(Dataset content)

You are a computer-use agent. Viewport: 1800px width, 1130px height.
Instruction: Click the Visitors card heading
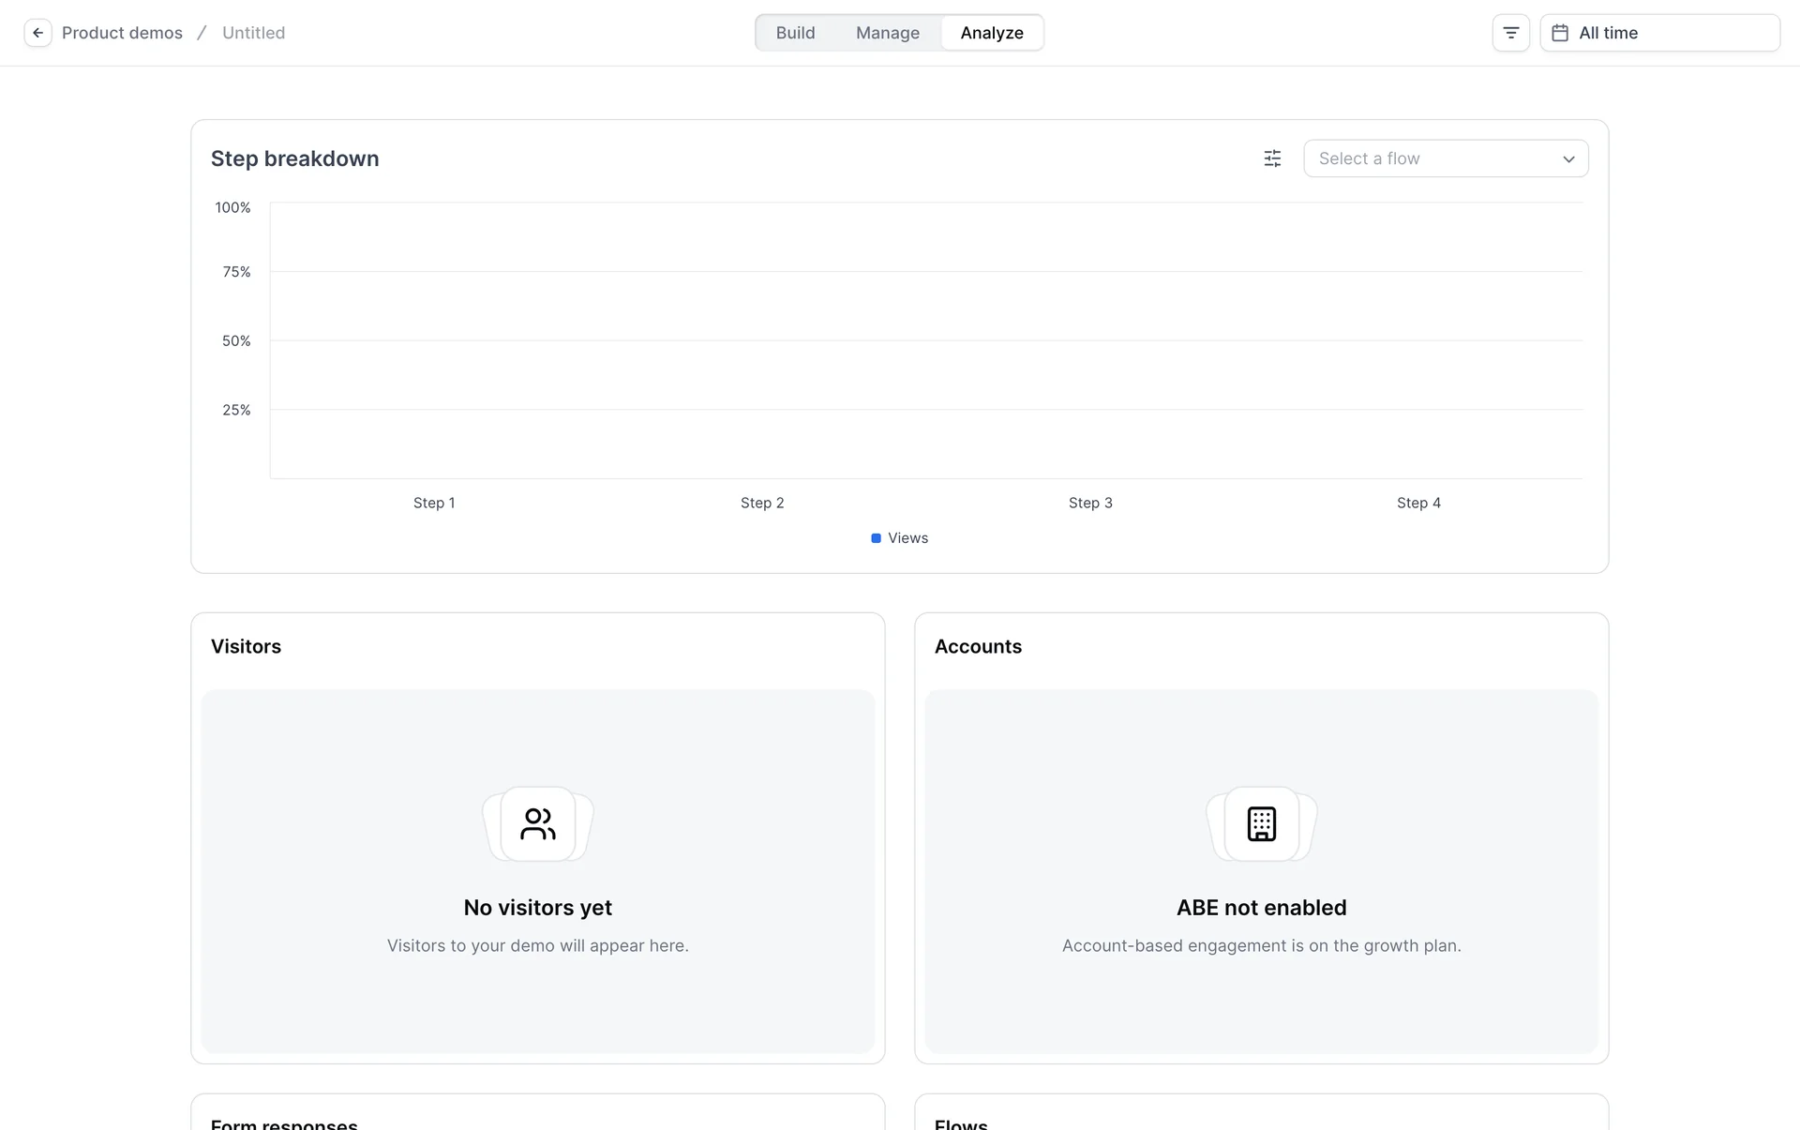coord(246,646)
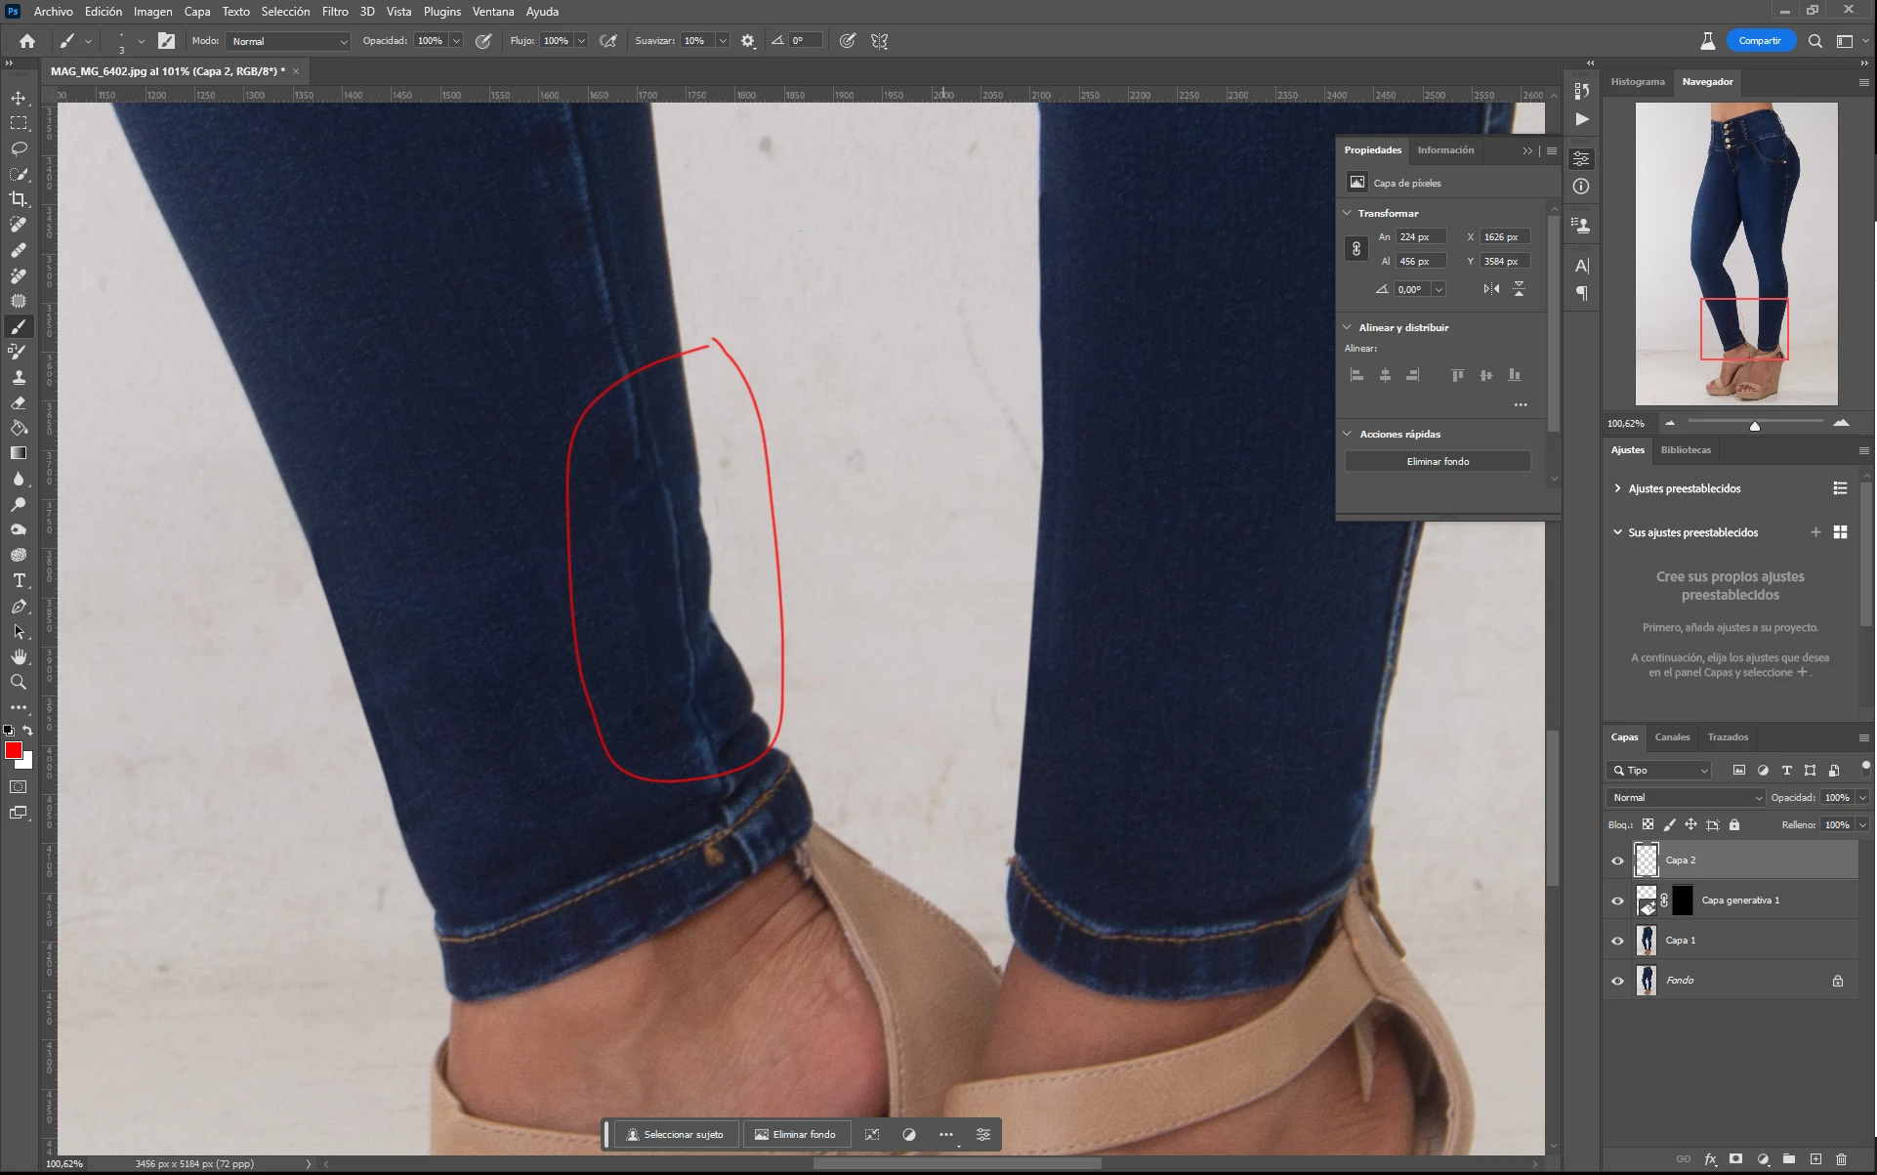Select the Lasso tool
The width and height of the screenshot is (1877, 1175).
coord(19,148)
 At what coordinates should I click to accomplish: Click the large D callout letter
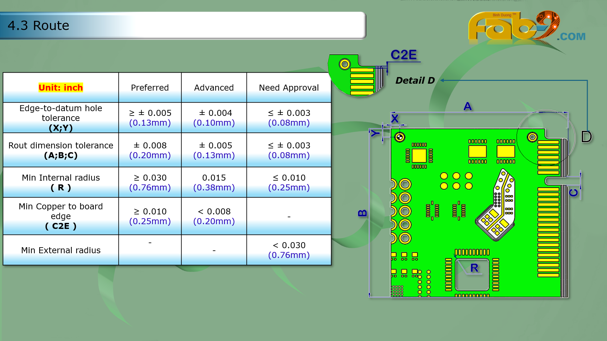586,137
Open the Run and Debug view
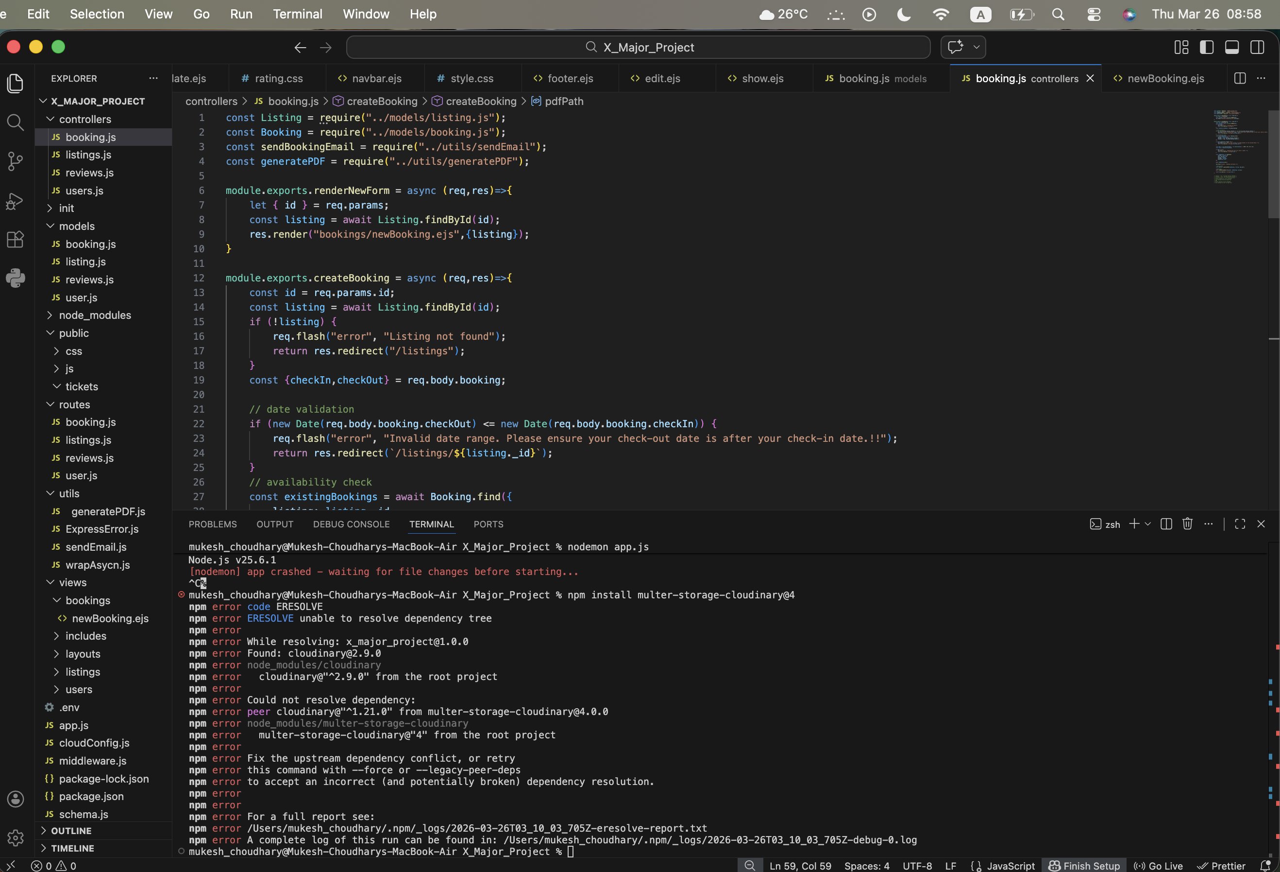This screenshot has width=1280, height=872. [15, 201]
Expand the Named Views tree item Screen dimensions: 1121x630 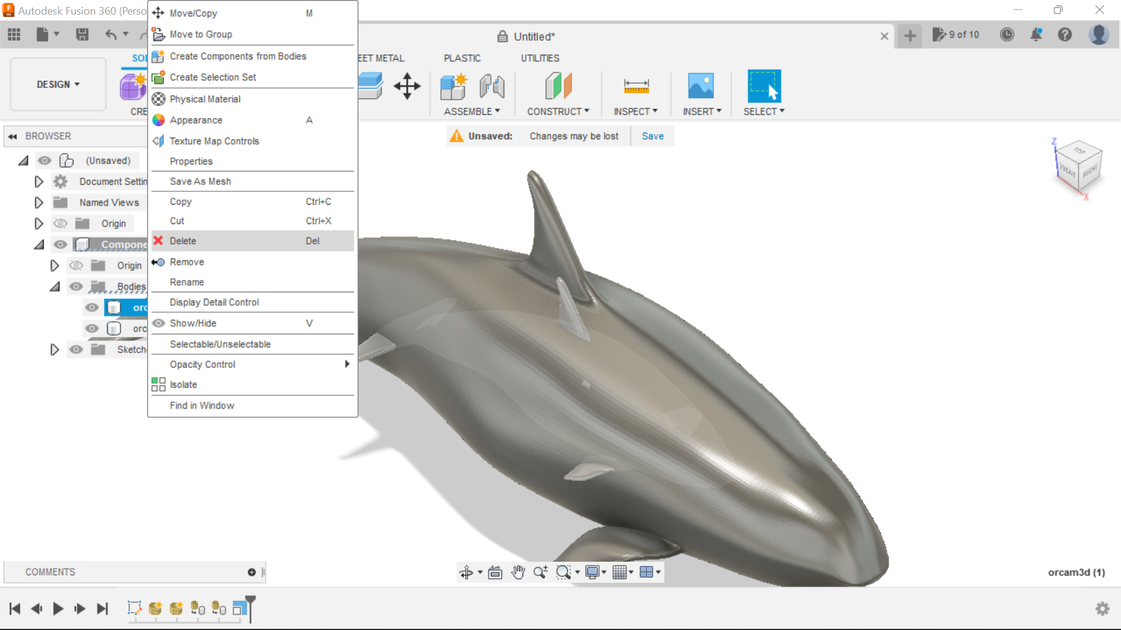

(End Dataset content)

Exercise directions: Copy out the preceding entries without a single change, leaving out the pictures.

Answer area:
You are a computer-use agent. Viewport: 1800px width, 1130px height.
Instruction: Click the Visitors card heading
coord(246,646)
Select the Lasso tool
The width and height of the screenshot is (1877, 1175).
coord(19,148)
 At what coordinates should I click to accomplish: Click the large D callout letter
586,137
Open the Run and Debug view
This screenshot has width=1280, height=872. [15, 201]
Expand the Named Views tree item Screen dimensions: 1121x630 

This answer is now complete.